What you need to do:
Render the part of the listing that opens with the line containing "You are a computer-use" and closes with the line containing "Instruction: Click the" as a numbered list, leaving out any blank lines.

Supplied entries:

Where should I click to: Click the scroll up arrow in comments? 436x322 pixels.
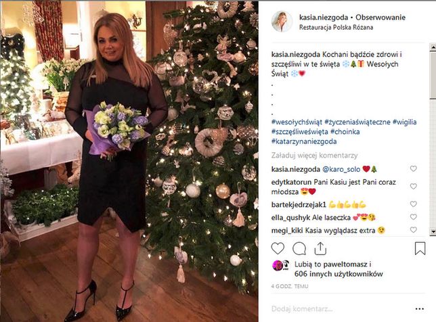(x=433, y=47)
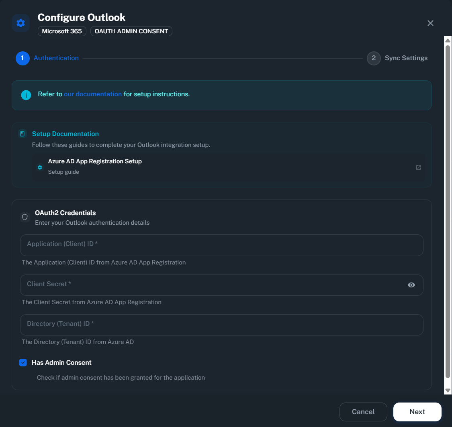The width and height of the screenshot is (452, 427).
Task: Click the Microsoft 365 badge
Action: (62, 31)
* * *
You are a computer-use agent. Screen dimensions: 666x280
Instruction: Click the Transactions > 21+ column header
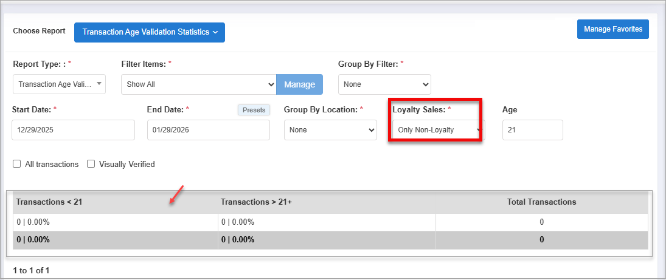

Response below:
1. You are a computer-use agent. Screen dimensions: 666x280
2. Instruction: Click the Transactions > 21+ column header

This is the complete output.